One-and-done rosters in men's college basketball reset every year because fans can't follow a player's development, rivalries don't build, stakes don't accumulate. Women's college basketball ran the opposite direction. Caitlin Clark played four years at Iowa. The rivalry with Angel Reese built season over season. 

"They became this dynamic duo and rivalry, almost like Bird-Magic back in the day, where they were playing each other every year and everyone knew who they were," Malhotra says. Brands present during that arc were buying into a multi-year relationship between athletes and a fan base that was actively growing around them.

Platform-native athletes are the access point.

Female athletes who grew up on Snapchat create authentic content as a default. They're more responsive to partnership structures and less reliant on large agencies to broker every conversation.
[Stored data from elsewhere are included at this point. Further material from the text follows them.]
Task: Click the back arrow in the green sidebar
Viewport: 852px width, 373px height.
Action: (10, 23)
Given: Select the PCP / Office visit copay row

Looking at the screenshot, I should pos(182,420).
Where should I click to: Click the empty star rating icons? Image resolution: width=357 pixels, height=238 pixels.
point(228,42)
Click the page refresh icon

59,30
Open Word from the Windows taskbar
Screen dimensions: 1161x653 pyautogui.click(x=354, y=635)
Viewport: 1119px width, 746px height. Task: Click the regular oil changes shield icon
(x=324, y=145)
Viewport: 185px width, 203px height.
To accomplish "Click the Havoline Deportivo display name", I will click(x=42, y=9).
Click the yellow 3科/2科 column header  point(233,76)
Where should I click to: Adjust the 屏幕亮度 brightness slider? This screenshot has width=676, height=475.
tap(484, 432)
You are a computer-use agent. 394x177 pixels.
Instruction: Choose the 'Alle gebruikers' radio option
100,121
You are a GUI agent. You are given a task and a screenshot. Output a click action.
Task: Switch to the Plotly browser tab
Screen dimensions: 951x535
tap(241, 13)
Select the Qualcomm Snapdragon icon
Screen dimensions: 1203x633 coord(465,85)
Malhotra emphasizes that brands have an opportunity to build authentic relationships with athletes before the market becomes more crowded. 

"Get them early," he says. "These folks are going to become very big very soon, and they're all getting big contracts. Otherwise it gets increasingly more expensive or you just have less ability to work with them in a big way." Snap's Snap the Gap program — nine athletes across the NWSL, PWHL, WNBA, LOVB, and NCAA given creator development tools and direct brand connections — is what early-stage partnership looks like before the market finishes pricing it in.

Audience growth happens through casual fans.

The casual fan responds to the culture around the sport, whether it’s behind-the-scenes access, athlete routines, or fan reactions. Women's sports, still building its traditions rather than preserving them, has more surface area for that kind of content than any established league does. "How do we pique the curiosity of somebody who doesn't know the WNBA All-Star is happening this weekend?" Malhotra asks. "How do we get that person to click in? And then we believe really strongly that what we can do is keep them engaged and make them into a hardcore fan over time." 

That conversion from casual to committed is where relevance actually gets built.

2027’s Women’s World Cup Serves As A Deadline

Malhotra describes the Women's World Cup as one of only two global events (alongside the Olympics) where Snap can activate every major market simultaneously. "Every day of those games is the Super Bowl for the sport," he says. Snap's 2027 plan is already in build: 

  • Athletes secured before the preparation window closes

  • Regional creator programs across key markets

  • Official content with Netflix (which holds US/Canada rights)

  • AR activations tied to national team identity.

For brands, the math on this is simple. Athlete partnerships and creator relationships that need to be in place for the 2027 tournament carry 12-18 month lead times.

Brands treating the Women's World Cup as a future opportunity to plan for closer to the date will arrive at a market that looks substantially different from the one they're evaluating today. NIL pipelines for women's athletes are expanding as college and professional careers increasingly connect. Venue infrastructure is growing, with W Cleveland, the Portland Thorns, and others creating new integration opportunities as each comes online.

The brands and platforms that moved early on women's sports are building fan-facing associations while the space is still taking shape — the ones late entrants will pay a premium for, if they can buy them at all. Malhotra saw this window in 2015. It's open again now, and closing faster than most brands think.